Tarik Andrieu « vocifère, crie, acclame le public et fait de grands gestes nerveux en serrant les poings », mentionne les fonctionnaires dans leur PV. Le rappeur s’est ensuite emporté racontent-t-ils : « Vous ne savez pas qui je suis, vous avez de la chance d’être quatre, venez on va à l’abri, je fais des sports de combat et je vous prends un par un, comme des hommes ».


La tension est encore montée d’un cran et les policiers ont décidé d’interpeller l’artiste, devant de nombreux témoins qui ont filmé la scène et diffusé leurs images sur les réseaux sociaux. Sur l’une des séquences, il est possible de voir le rappeur qui se rebelle et s’oppose fermement à son arrestation.

Un sachet d’herbe de cannabis et des insultes

Ademo a été amené au sol pour être maîtrisé puis menotté. Les policiers affirment avoir été insultés par ce dernier à ce moment là. Sur lui, les forces de l’ordre ont découvert un sachet d’herbe de cannabis.

« Vous êtes des fils de pute ! Je connais des grosses têtes, ça ne va se passer comme ça ! », a lancé le trentenaire durant le trajet vers le commissariat, selon un policier.

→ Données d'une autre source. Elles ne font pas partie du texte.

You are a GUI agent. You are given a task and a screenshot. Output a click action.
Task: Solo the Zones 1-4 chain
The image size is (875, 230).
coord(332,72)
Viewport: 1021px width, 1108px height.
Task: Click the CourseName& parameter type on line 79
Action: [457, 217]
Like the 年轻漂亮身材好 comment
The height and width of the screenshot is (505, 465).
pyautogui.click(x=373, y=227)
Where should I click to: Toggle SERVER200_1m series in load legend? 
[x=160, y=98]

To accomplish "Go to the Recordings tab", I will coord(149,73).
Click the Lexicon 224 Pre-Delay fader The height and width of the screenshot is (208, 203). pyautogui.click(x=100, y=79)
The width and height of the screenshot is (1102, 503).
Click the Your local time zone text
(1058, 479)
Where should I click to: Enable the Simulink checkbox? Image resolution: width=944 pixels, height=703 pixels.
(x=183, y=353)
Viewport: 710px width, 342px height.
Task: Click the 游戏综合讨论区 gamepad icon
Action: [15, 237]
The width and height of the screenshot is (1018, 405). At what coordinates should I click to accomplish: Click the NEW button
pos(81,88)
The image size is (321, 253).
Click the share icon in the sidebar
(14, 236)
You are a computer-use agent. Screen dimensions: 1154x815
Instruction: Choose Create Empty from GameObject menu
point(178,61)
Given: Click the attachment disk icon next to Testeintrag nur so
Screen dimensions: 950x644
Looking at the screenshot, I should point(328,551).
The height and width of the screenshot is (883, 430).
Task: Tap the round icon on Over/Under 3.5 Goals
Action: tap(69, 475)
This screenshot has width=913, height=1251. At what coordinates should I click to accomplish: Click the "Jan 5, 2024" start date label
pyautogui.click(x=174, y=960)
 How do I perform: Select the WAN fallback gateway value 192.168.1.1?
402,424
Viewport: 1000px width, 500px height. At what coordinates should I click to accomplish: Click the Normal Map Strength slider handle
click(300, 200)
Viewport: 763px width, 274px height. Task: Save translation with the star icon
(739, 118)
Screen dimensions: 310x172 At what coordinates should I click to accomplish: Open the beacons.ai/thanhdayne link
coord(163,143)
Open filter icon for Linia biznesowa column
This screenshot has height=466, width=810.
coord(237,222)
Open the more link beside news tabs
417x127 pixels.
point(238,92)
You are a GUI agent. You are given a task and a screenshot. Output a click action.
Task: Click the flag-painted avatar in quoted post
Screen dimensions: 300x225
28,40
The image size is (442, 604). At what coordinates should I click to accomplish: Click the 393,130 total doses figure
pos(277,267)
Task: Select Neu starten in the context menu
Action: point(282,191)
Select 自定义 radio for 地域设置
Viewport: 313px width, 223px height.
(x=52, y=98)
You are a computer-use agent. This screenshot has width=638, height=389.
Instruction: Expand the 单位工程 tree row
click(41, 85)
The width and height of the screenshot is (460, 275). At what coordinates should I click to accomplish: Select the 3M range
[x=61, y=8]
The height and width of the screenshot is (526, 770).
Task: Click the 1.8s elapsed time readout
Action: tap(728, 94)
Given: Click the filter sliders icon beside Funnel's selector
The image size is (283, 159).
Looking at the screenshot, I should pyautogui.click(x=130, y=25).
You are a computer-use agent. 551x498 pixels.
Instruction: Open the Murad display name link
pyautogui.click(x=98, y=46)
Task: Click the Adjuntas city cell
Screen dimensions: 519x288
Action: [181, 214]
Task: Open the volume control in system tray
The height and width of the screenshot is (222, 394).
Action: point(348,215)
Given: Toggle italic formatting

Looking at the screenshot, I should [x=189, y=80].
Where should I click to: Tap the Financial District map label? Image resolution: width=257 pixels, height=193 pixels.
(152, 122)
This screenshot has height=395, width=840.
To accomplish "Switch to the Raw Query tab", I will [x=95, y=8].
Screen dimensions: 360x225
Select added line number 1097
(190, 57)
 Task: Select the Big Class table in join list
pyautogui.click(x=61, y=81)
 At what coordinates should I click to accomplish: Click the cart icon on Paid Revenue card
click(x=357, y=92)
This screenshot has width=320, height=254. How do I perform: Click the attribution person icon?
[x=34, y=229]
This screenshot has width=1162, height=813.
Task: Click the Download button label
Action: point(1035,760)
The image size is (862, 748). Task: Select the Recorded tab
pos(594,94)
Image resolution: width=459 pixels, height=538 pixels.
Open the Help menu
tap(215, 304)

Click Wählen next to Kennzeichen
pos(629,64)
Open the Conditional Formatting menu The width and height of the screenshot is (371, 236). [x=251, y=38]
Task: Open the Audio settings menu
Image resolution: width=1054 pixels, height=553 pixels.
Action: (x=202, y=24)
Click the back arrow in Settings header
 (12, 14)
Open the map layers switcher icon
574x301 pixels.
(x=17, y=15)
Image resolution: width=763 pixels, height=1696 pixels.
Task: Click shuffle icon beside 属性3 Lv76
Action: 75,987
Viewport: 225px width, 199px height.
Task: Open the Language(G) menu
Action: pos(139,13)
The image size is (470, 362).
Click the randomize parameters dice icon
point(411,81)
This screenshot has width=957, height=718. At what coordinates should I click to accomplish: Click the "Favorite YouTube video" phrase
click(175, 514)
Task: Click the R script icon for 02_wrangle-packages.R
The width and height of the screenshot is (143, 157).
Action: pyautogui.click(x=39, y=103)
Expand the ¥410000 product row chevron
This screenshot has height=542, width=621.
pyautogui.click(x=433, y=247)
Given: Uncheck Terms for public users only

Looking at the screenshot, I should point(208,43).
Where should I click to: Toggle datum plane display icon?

En outre, le rappeur aurait proposé à un gardien de la paix de le retrouver « sur un ring à Levallois-Perret pour un combat de boxe », au cours de sa fouille de sécurité dans le cadre de son placement en garde à vue. Ademo a été remis en liberté et devra désormais s’expliquer sur l’ensemble des faits qui lui sont reprochés, devant la justice, dans quelques mois.